Von allen Seiten heißt es: wasser marsch

Es könnte alles so wunderbar sein, wäre da nicht das Problem mit dem regenreichsten Ort der Erde. Es scheint so, als wolle Kaua'i uns beweisen, dass das tatsächlich stimmt. Je weiter wir uns den Bergen nähern, desto grauer wird der Himmel und desto mehr Regen schütten die Wolken über uns aus. Irgendwann haben wir das Gefühl, dass von oben genauso viel Wasser kommt, wie von unten. Wir sind völlig durchnässt - selbst die Regenjacke kann dem prasselnden Wasser nicht mehr standhalten. Zum Glück ist es warm, so dass wir trotz des Wetters gute Laune haben. Renée paddelt unbeeindruckt hinter uns her. Sie ist den Regen gewöhnt, trägt Strohhut und Bikini und grinst: "Das ist bisher die nasseste Tour in diesem Jahr!" Wir können halt nicht ohne Superlative. Der Regen ist aber wirklich nicht schlimm, denn er verändert die Natur um uns herum auf ganz besondere Weise. Die vielen verschiedenen Grüntöne leuchten intensiv, große Tropfen kullern von dicken Blättern und landen mit lautem Platschen auf der Wasseroberfläche. Und ganz ehrlich: Was wäre ein Regenwald ohne Regen? Wir paddeln uns in einen gemütlichen Rhythmus: Links, rechts, links, rechts.
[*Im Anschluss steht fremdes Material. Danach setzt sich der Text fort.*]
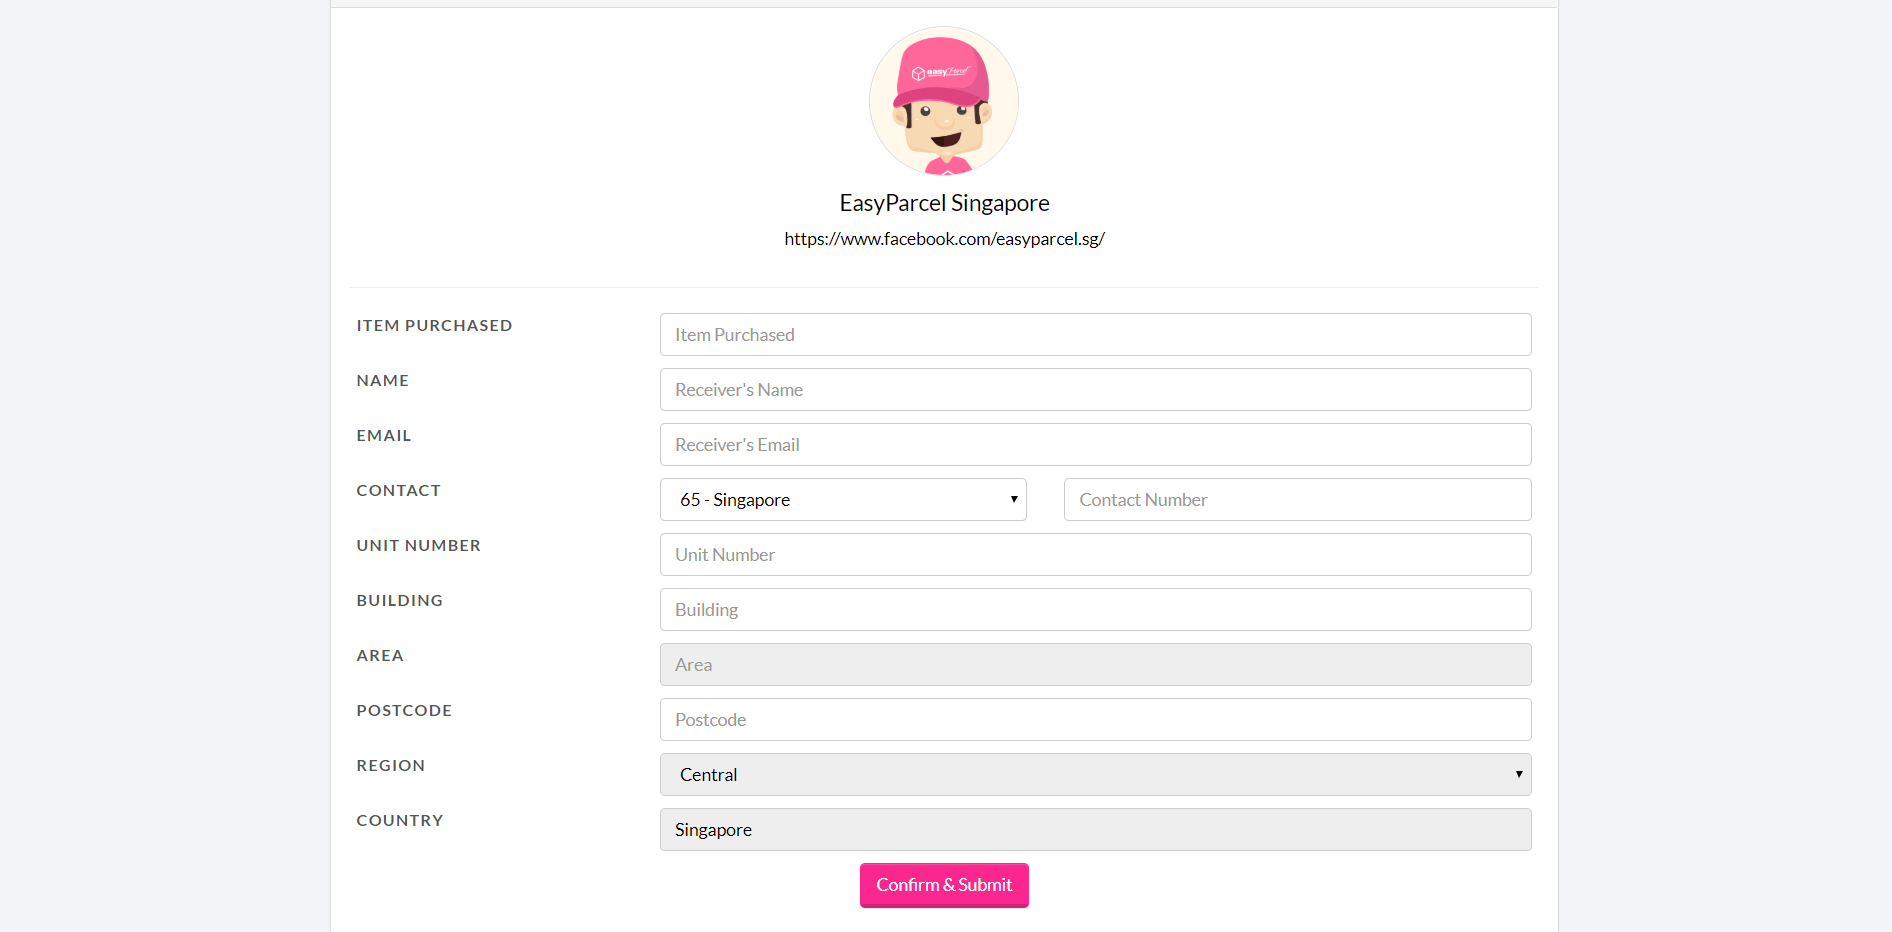Click the Singapore country field
Screen dimensions: 1892x932
[1095, 830]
Sanft gleiten wir über das Wasser, vorbei an dichten Büschen und Bäumen, bis wir nach einer guten Stunde die Anlegestelle im Regenwald erreichen. Hier ist gerade Rush Hour. Dicht an dicht liegen die Kayaks am Ufer. Und uns wird schnell klar: So secret sind die Secret Falls gar nicht.

Sightseeing mit workout-effekt

Wir ziehen unser Kayak ans Ufer und binden es mit dem Tau an einem Baum fest. Dann machen wir uns auf den Weg durch den Regenwald. Es geht über einen matschigen, steinigen Weg mitten durch die Natur. Erst durch ein Feld mit mannshohem Schilf. Kurz frage ich mich, ob da möglicherweise Velociraptoren drin leben. Ich bin ganz froh darüber, dass das wohl eher unwahrscheinlich ist. Aber ich bin nicht die einzige mit diesem Gedanken - schließlich hat Steven Spielberg in den 90er Jahren in dieser Gegend viele Szenen von "Jurassic Park" gedreht. Weiter geht es durch einen Fluss. Wir tasten uns an einem Seil entlang und stellenweise müssen wir uns richtig festhalten, denn durch den vielen Regen ist der Fluss angeschwollen und das Wasser zieht kräftig an den Beinen. Nach einer guten halben Stunde erreichen wir die Secret Falls. Laut Renée ist der Wasserfall meistens ein freundlicher, kleiner Wasserstrom, unter dem man Baden kann. Heute donnern aber sprudelnde Wassermassen den Berg runter und machen aus dem Teich am Fuß des Berges einen aufgewühlten, braunen Tümpel. Ein paar Touristen werfen sich trotzdem im Bikini in Pose fürs Foto. Uns ist es aber zu kalt und wir genießen lieber den Ausblick, bevor wir uns dann auf den Rückweg zu unserem Kayak machen.

Gemütlich paddeln wir zurück zum Hafen. Diesmal geht es etwas schneller, denn der Strom des Flusses zieht uns mit. Manchmal legen wir die Paddel ab, lassen uns einfach nur treiben und genießen die Ruhe und die Natur. Das alles vom Wasser aus zu erleben, ist ein ganz neues Gefühl mit besonderer Atmosphäre. Als wir später zu Hause nach einer heißen Dusche auf dem Balkon sitzen, sind wir tiefenentspannt. Und haben Muskelkater an den Armen, am Rücken und im Bauch. Sightseeing mit Workout-Effekt. Ich finde, Kayaking ist eine wirlich gute Art, zu reisen.